6 of 140 comments (clear)

  1. The spin is strong in TFA. by Desler · · Score: 4, Interesting

    Cool spinmeistering, brah. But all I hear is someone making up excuses for why Ubuntu phone will have less developers and fewer apps than even Windows Phone. And that's no small accomplishment.

    1. Re:The spin is strong in TFA. by Anne+Thwacks · · Score: 4, Funny
      What part of "It is an Ubuntu phone that wont run ubuntu apps" did you not understand? This is the Open Source answer to Windows RT!

      Not only will it start with no apps, there never will be any. It is a phone designed to appeal to NO ONE.

      I for one am bitterly disappointed. I would love to run Ubuntu on my Samsung Note 3 - and run all the apps I run on my Ubuntu desk top, including the six virtual desktops or work spaces, or whatever the buzzword of the week is. I would love to press ctrl-X on my hacker's keyboard, and bring up one of many terminals. I want to have a machine with the power of a desktop in my pocket, and plug in an MHL cable and use a full size screen and keyboard when I want them. And I want to install mt-st and run Amanda with my USB DAT72 backup drive too!

      The Note 3 has 100 times the power of my old 486, which ran BSD386 fine (after a year or two of editing Xorg.conf). Hell, even an S3 outperforms every VAX I have ever used (and likely most Crays I have used too).

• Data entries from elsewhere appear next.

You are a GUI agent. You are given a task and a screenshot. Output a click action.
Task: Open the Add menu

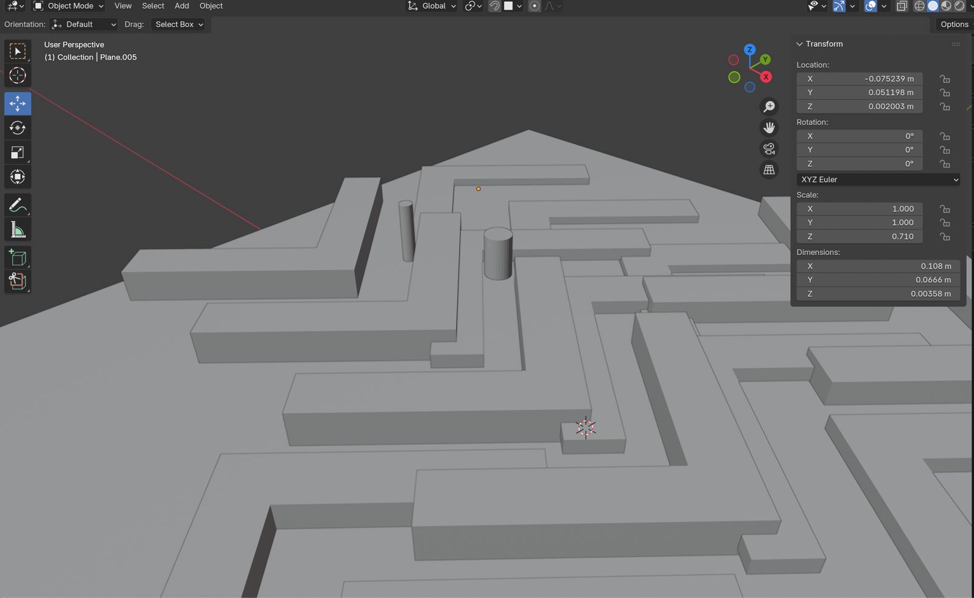coord(181,6)
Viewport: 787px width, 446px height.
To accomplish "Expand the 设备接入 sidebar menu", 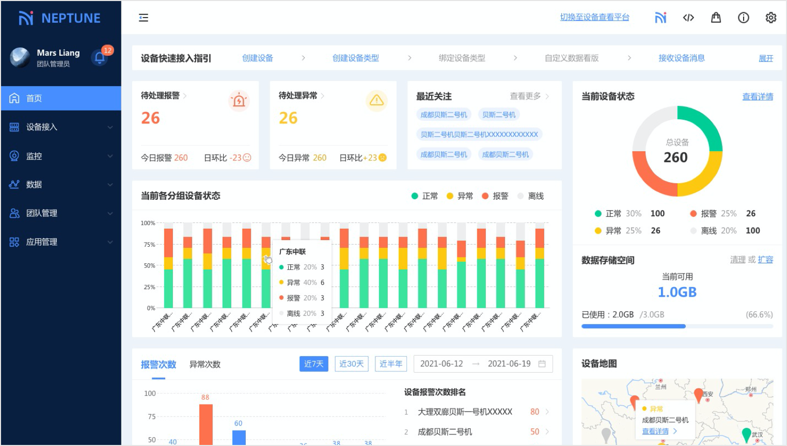I will pyautogui.click(x=61, y=127).
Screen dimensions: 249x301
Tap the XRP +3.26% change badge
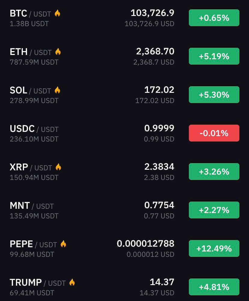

      Now we have nearly 50 years of learning how to produce a UI for a computer, why do phone manufacturers have to put so much effort into having crippled IUs? The answer is a choice of Gnome2 or KDE. What is with the rest of this crap? Seriously!

      --
      Sent from my ASR33 using ASCII
    2. Re:The spin is strong in TFA. by Darinbob · · Score: 4, Insightful

      I don't use an iphone, but when I see one it just looks dumb. A grid of icons of uniform size. Whereas android has widgets so you can see a chunk of information at once without opening an app first; and Windows Phone lets you resize the "icon" to be larger and make it an active icon displaying more than the number of unread emails. So I don't think Ubuntu is strictly being new at this style, instead just taking it a bit further and hiding the app grid altogether; maybe the scopes are just glorified widgets?

      The snag then is what happens when there's something new out there. Ie, the next killer phone game (angry bird ninja), does that go into the ubuntu "game" scope, is there a way to select it and open it, or...? The way it sounds right now, you'd need serious integration work into the scope for each new type of thing you want to do as opposed to stand-alone apps, so developer effort does not seem lessened even though that is the claim.

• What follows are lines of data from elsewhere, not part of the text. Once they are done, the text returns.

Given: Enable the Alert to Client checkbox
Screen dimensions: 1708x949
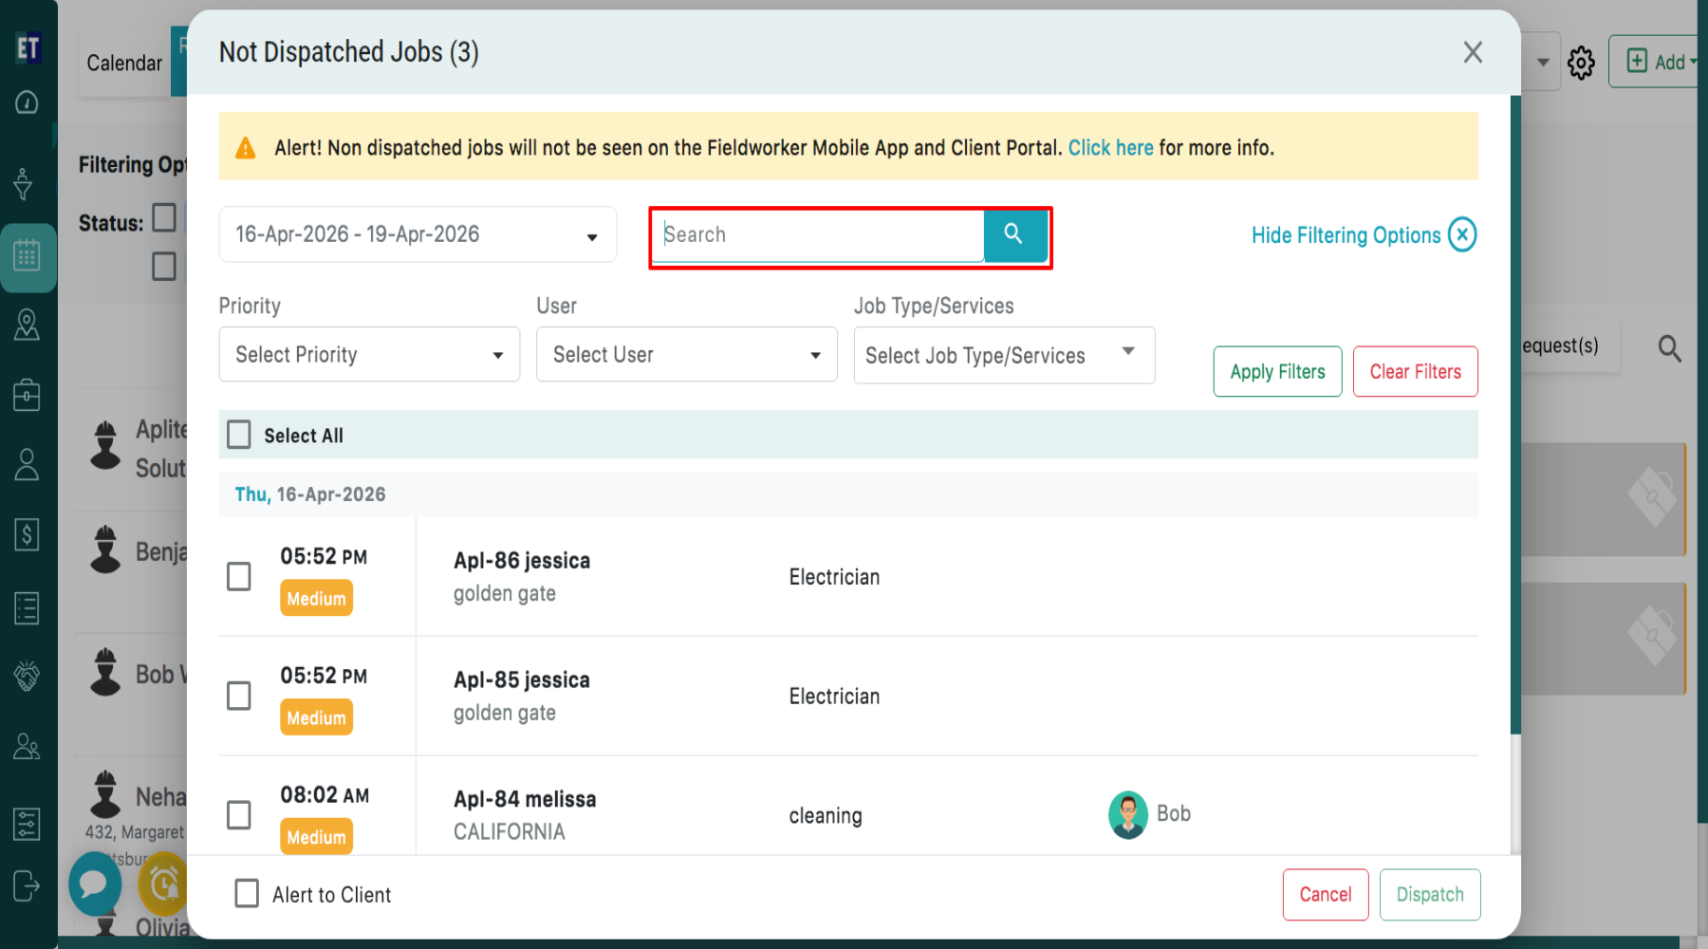Looking at the screenshot, I should (x=247, y=894).
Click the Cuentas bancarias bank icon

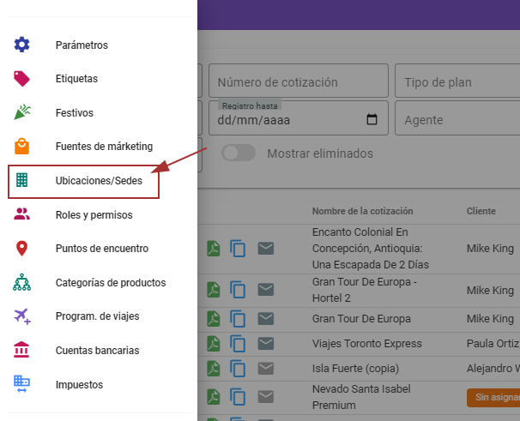[x=22, y=351]
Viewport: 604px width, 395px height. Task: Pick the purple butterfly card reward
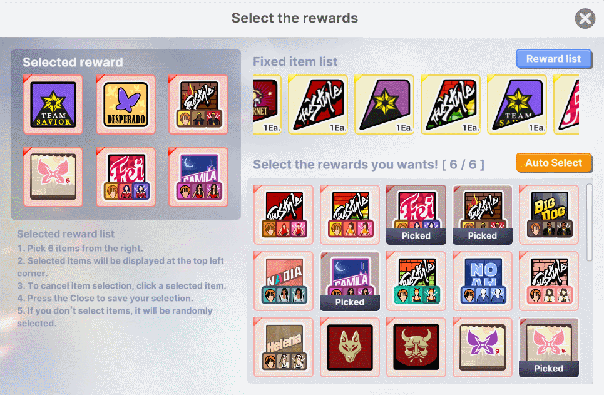pyautogui.click(x=483, y=347)
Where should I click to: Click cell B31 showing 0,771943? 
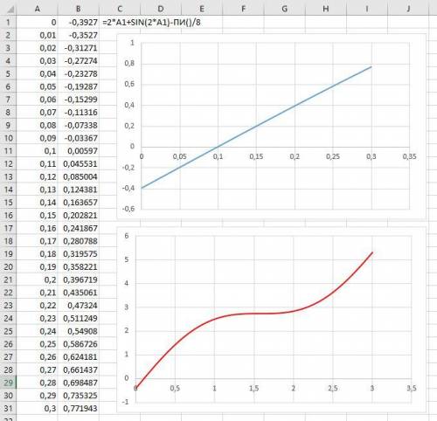pyautogui.click(x=79, y=408)
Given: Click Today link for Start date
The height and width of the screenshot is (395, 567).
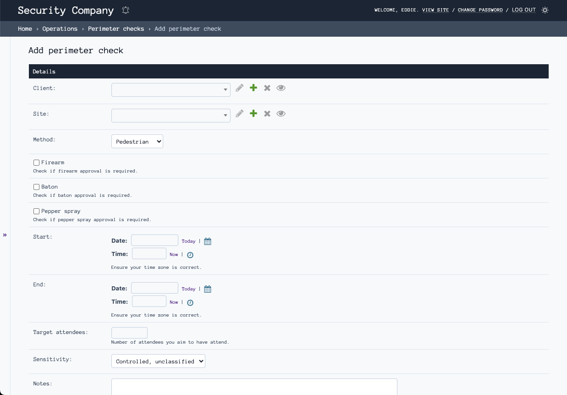Looking at the screenshot, I should (x=188, y=241).
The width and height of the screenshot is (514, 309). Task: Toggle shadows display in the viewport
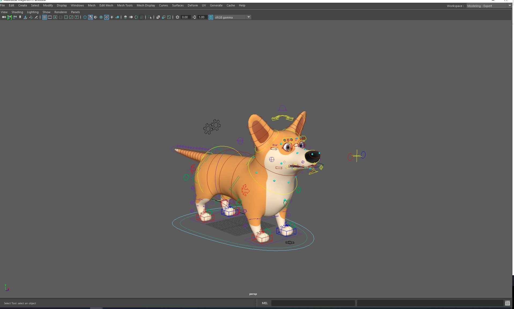[x=117, y=17]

  2. Re:Why not websites? by AuMatar · · Score: 5, Insightful

    Because websites aren't available offline, are much less responsive, have security and privacy issues, provide worse UX, and are less integrated with the hardware and system so can't provide polish that other apps can (such as sound muting if the user picks up the phone). Websites are ok if your purpose is to get up to date information, but they're a poor replacement for a real app.

    --
    I still have more fans than freaks. WTF is wrong with you people?
  3. Re:Why not websites? by Lunix+Nutcase · · Score: 4, Interesting

    Most things don't need native speed and work fine as websites.

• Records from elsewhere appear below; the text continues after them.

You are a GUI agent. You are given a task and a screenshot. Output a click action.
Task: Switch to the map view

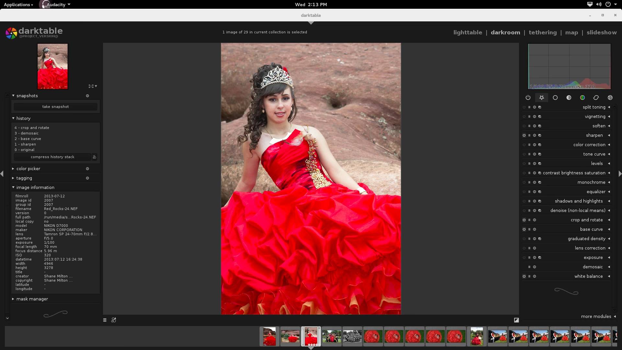click(x=571, y=32)
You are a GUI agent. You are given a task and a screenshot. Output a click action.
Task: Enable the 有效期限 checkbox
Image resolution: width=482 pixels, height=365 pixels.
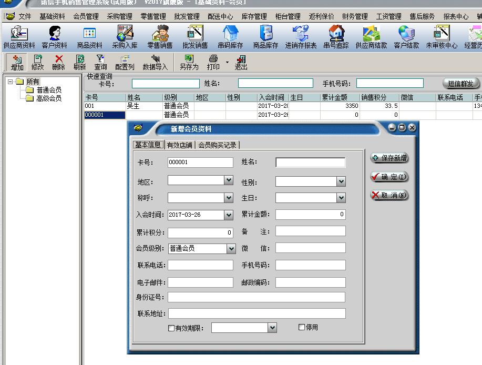click(171, 328)
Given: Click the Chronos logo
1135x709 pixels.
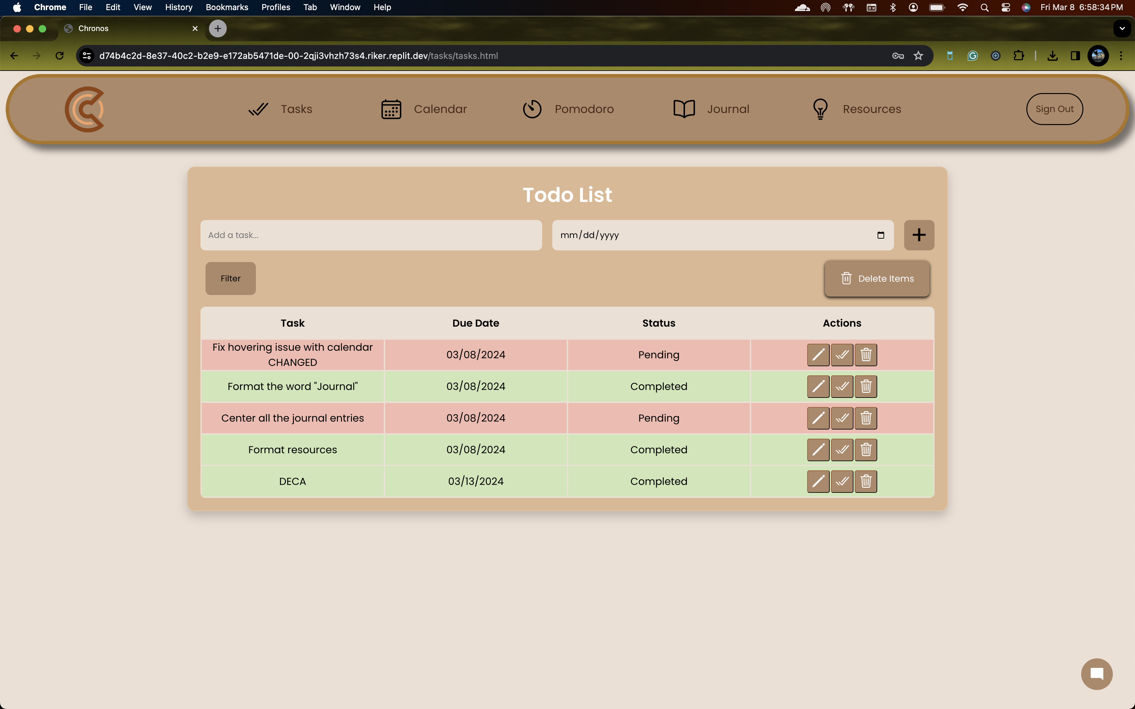Looking at the screenshot, I should [84, 109].
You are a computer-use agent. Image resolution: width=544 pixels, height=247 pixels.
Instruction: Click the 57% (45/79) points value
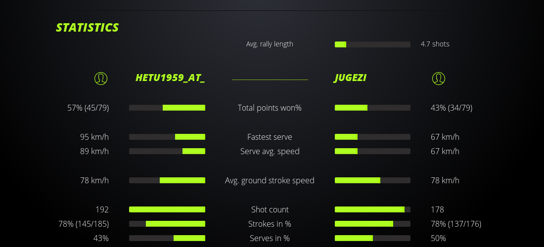pyautogui.click(x=88, y=108)
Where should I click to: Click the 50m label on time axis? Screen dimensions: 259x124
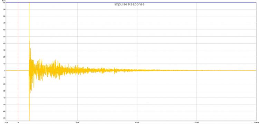pos(77,123)
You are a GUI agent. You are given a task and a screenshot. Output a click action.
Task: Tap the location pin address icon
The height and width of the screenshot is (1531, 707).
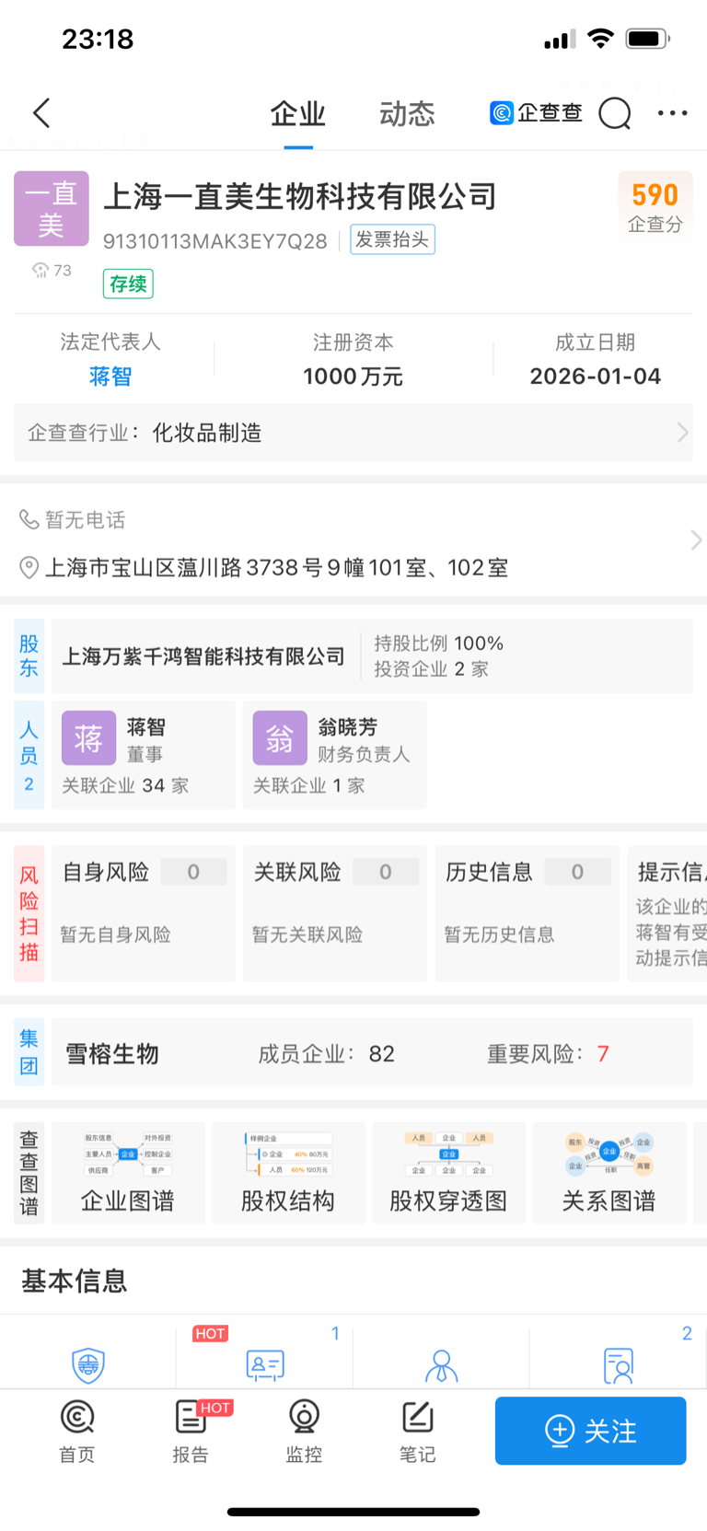pos(29,567)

    Yes, most things may not. Many things do. For example, I go and visit a small town only about an hour away from where I live. For much of the trip there and while in town I have either no data connection or one that measures at best in the 10s of KBs. How exactly am I going to play my music/audio books, in those areas if not with a native app? Pretty sure a website is going to be very much help.

  4. Re:Doesn't make much sense by mobby_6kl · · Score: 4, Insightful

    The same way it did for Apple - by scrapping the stupid idea in the next version in favor of native apps.